Task requirements
Render every line of the items below as a numbered list, omitting any blank lines.

(Click-target data)
———

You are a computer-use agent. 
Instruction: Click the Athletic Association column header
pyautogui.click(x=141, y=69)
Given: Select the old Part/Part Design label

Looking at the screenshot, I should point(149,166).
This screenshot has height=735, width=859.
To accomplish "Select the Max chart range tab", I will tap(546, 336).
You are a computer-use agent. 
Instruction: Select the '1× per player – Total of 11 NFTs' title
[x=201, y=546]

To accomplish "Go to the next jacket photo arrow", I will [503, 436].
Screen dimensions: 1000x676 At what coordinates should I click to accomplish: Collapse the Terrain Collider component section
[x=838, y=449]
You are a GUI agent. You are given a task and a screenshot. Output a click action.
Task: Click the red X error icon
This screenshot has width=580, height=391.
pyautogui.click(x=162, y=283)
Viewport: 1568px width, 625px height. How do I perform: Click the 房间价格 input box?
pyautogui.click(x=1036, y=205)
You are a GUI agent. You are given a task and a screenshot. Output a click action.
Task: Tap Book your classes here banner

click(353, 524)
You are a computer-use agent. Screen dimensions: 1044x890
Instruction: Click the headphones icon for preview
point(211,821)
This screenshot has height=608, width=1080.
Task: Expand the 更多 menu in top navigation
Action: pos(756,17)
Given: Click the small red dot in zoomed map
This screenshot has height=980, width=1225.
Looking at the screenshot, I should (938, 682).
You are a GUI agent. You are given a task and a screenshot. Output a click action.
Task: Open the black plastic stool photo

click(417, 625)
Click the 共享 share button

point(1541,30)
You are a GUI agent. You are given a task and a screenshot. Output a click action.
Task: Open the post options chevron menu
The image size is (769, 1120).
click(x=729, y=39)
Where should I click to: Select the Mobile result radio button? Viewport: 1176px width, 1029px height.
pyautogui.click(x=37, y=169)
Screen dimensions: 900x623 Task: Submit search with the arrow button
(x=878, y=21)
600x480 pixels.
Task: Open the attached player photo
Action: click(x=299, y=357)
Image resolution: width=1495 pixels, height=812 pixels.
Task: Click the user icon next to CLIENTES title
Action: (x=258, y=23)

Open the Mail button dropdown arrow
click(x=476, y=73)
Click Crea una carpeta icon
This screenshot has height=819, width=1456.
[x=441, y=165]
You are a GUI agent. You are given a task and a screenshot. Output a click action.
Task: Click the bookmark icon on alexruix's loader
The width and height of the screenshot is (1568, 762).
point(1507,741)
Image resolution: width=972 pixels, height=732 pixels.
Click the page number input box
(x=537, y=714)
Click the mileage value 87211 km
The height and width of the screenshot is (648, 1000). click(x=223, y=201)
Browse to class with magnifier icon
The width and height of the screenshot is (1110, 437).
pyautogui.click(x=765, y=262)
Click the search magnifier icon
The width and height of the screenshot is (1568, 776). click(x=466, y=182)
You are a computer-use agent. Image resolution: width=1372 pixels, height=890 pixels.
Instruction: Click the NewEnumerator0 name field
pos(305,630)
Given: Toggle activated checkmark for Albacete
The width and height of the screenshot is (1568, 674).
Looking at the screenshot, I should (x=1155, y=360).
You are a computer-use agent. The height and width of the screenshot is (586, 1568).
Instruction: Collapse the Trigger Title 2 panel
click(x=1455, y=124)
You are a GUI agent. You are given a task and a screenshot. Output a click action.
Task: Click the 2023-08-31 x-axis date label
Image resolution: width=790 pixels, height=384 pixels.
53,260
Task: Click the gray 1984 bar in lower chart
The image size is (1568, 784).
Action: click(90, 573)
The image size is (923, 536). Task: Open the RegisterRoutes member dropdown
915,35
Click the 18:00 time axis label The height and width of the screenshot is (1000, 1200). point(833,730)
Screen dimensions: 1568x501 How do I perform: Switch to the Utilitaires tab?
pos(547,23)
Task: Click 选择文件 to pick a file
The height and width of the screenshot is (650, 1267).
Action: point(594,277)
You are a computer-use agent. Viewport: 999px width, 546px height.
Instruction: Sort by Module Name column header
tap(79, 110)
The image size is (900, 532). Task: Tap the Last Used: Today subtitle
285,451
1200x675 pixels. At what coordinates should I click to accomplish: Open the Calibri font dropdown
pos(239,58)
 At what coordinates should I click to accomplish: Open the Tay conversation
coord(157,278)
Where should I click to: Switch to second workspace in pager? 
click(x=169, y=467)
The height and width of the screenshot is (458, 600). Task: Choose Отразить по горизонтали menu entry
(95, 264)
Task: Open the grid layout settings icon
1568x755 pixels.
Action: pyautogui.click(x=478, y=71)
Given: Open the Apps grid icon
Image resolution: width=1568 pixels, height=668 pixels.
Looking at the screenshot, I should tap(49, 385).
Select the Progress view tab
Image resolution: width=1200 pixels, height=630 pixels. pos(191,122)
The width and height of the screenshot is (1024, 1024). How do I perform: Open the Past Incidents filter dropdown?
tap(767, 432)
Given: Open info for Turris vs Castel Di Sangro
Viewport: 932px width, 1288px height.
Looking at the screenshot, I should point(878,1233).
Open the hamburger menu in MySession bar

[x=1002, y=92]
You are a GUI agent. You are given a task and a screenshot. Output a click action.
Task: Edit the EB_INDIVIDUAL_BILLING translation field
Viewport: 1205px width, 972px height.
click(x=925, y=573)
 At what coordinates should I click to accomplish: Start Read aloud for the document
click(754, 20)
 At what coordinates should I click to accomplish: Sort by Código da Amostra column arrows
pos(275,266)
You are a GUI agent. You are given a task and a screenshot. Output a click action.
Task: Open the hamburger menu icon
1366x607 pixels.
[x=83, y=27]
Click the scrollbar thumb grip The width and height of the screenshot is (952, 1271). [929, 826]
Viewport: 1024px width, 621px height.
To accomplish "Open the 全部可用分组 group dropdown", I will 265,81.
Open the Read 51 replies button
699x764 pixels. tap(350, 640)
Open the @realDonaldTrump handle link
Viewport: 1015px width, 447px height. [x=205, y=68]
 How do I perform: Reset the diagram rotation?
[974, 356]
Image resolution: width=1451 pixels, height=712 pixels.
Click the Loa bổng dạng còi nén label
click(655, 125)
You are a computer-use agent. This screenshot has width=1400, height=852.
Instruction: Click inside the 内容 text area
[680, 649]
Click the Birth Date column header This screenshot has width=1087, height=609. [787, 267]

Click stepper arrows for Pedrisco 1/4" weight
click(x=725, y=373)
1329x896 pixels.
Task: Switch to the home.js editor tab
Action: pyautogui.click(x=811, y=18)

———

Result of the exercise
1. You are a computer-use agent. 
2. Instruction: Click the Athletic Association column header
3. pyautogui.click(x=141, y=69)
4. Given: Select the old Part/Part Design label
5. Looking at the screenshot, I should point(149,166).
6. This screenshot has height=735, width=859.
7. To accomplish "Select the Max chart range tab", I will tap(546, 336).
8. You are a computer-use agent. 
9. Instruction: Select the '1× per player – Total of 11 NFTs' title
10. [x=201, y=546]
11. To accomplish "Go to the next jacket photo arrow", I will [503, 436].
12. Screen dimensions: 1000x676 At what coordinates should I click to accomplish: Collapse the Terrain Collider component section
13. [x=838, y=449]
14. You are a GUI agent. You are given a task and a screenshot. Output a click action.
15. Task: Click the red X error icon
16. This screenshot has width=580, height=391.
17. pyautogui.click(x=162, y=283)
18. Viewport: 1568px width, 625px height. How do I perform: Click the 房间价格 input box?
19. pyautogui.click(x=1036, y=205)
20. You are a GUI agent. You are given a task and a screenshot. Output a click action.
21. Task: Tap Book your classes here banner
22. click(353, 524)
23. You are a computer-use agent. Screen dimensions: 1044x890
24. Instruction: Click the headphones icon for preview
25. point(211,821)
26. This screenshot has height=608, width=1080.
27. Task: Expand the 更多 menu in top navigation
28. Action: pos(756,17)
29. Given: Click the small red dot in zoomed map
30. This screenshot has height=980, width=1225.
31. Looking at the screenshot, I should (938, 682).
32. You are a GUI agent. You are given a task and a screenshot. Output a click action.
33. Task: Open the black plastic stool photo
34. click(417, 625)
35. Click the 共享 share button
36. point(1541,30)
37. You are a GUI agent. You are given a task and a screenshot. Output a click action.
38. Task: Open the post options chevron menu
39. The image size is (769, 1120).
40. click(x=729, y=39)
41. Where should I click to: Select the Mobile result radio button? Viewport: 1176px width, 1029px height.
42. pyautogui.click(x=37, y=169)
43. Screen dimensions: 900x623 Task: Submit search with the arrow button
44. (x=878, y=21)
45. 600x480 pixels.
46. Task: Open the attached player photo
47. Action: click(x=299, y=357)
48. Image resolution: width=1495 pixels, height=812 pixels.
49. Task: Click the user icon next to CLIENTES title
50. Action: (x=258, y=23)
51. Open the Mail button dropdown arrow
52. click(x=476, y=73)
53. Click Crea una carpeta icon
54. This screenshot has height=819, width=1456.
55. [x=441, y=165]
56. You are a GUI agent. You are given a task and a screenshot. Output a click action.
57. Task: Click the bookmark icon on alexruix's loader
58. The width and height of the screenshot is (1568, 762).
59. point(1507,741)
60. Image resolution: width=972 pixels, height=732 pixels.
61. Click the page number input box
62. (x=537, y=714)
63. Click the mileage value 87211 km
64. The height and width of the screenshot is (648, 1000). click(x=223, y=201)
65. Browse to class with magnifier icon
66. The width and height of the screenshot is (1110, 437).
67. pyautogui.click(x=765, y=262)
68. Click the search magnifier icon
69. The width and height of the screenshot is (1568, 776). click(x=466, y=182)
70. You are a computer-use agent. Image resolution: width=1372 pixels, height=890 pixels.
71. Instruction: Click the NewEnumerator0 name field
72. pos(305,630)
73. Given: Toggle activated checkmark for Albacete
74. The width and height of the screenshot is (1568, 674).
75. Looking at the screenshot, I should (x=1155, y=360).
76. You are a computer-use agent. The height and width of the screenshot is (586, 1568).
77. Instruction: Collapse the Trigger Title 2 panel
78. click(x=1455, y=124)
79. You are a GUI agent. You are given a task and a screenshot. Output a click action.
80. Task: Click the 2023-08-31 x-axis date label
81. Image resolution: width=790 pixels, height=384 pixels.
82. 53,260
83. Task: Click the gray 1984 bar in lower chart
84. The image size is (1568, 784).
85. Action: click(90, 573)
86. The image size is (923, 536). Task: Open the RegisterRoutes member dropdown
87. 915,35
88. Click the 18:00 time axis label The height and width of the screenshot is (1000, 1200). point(833,730)
89. Screen dimensions: 1568x501 How do I perform: Switch to the Utilitaires tab?
90. pos(547,23)
91. Task: Click 选择文件 to pick a file
92. The height and width of the screenshot is (650, 1267).
93. Action: point(594,277)
94. You are a computer-use agent. Viewport: 999px width, 546px height.
95. Instruction: Sort by Module Name column header
96. tap(79, 110)
97. The image size is (900, 532). Task: Tap the Last Used: Today subtitle
98. 285,451
99. 1200x675 pixels. At what coordinates should I click to accomplish: Open the Calibri font dropdown
100. pos(239,58)
101.  At what coordinates should I click to accomplish: Open the Tay conversation
102. coord(157,278)
103. Where should I click to: Switch to second workspace in pager? 
104. click(x=169, y=467)
105. The height and width of the screenshot is (458, 600). Task: Choose Отразить по горизонтали menu entry
106. (95, 264)
107. Task: Open the grid layout settings icon
108. 1568x755 pixels.
109. Action: pyautogui.click(x=478, y=71)
110. Given: Open the Apps grid icon
111. Image resolution: width=1568 pixels, height=668 pixels.
112. Looking at the screenshot, I should tap(49, 385).
113. Select the Progress view tab
114. Image resolution: width=1200 pixels, height=630 pixels. pos(191,122)
115. The width and height of the screenshot is (1024, 1024). How do I perform: Open the Past Incidents filter dropdown?
116. tap(767, 432)
117. Given: Open info for Turris vs Castel Di Sangro
118. Viewport: 932px width, 1288px height.
119. Looking at the screenshot, I should point(878,1233).
120. Open the hamburger menu in MySession bar
121. [x=1002, y=92]
122. You are a GUI agent. You are given a task and a screenshot. Output a click action.
123. Task: Edit the EB_INDIVIDUAL_BILLING translation field
124. Viewport: 1205px width, 972px height.
125. click(x=925, y=573)
126.  At what coordinates should I click to accomplish: Start Read aloud for the document
127. click(754, 20)
128.  At what coordinates should I click to accomplish: Sort by Código da Amostra column arrows
129. pos(275,266)
130. You are a GUI agent. You are given a task and a screenshot. Output a click action.
131. Task: Open the hamburger menu icon
132. 1366x607 pixels.
133. [x=83, y=27]
134. Click the scrollbar thumb grip The width and height of the screenshot is (952, 1271). [929, 826]
135. Viewport: 1024px width, 621px height.
136. To accomplish "Open the 全部可用分组 group dropdown", I will 265,81.
137. Open the Read 51 replies button
138. 699x764 pixels. tap(350, 640)
139. Open the @realDonaldTrump handle link
140. Viewport: 1015px width, 447px height. [x=205, y=68]
141.  How do I perform: Reset the diagram rotation?
142. [974, 356]
143. Image resolution: width=1451 pixels, height=712 pixels.
144. Click the Loa bổng dạng còi nén label
145. click(655, 125)
146. You are a computer-use agent. This screenshot has width=1400, height=852.
147. Instruction: Click inside the 内容 text area
148. [680, 649]
149. Click the Birth Date column header This screenshot has width=1087, height=609. [787, 267]
150. Click stepper arrows for Pedrisco 1/4" weight
151. click(x=725, y=373)
152. 1329x896 pixels.
153. Task: Switch to the home.js editor tab
154. Action: pyautogui.click(x=811, y=18)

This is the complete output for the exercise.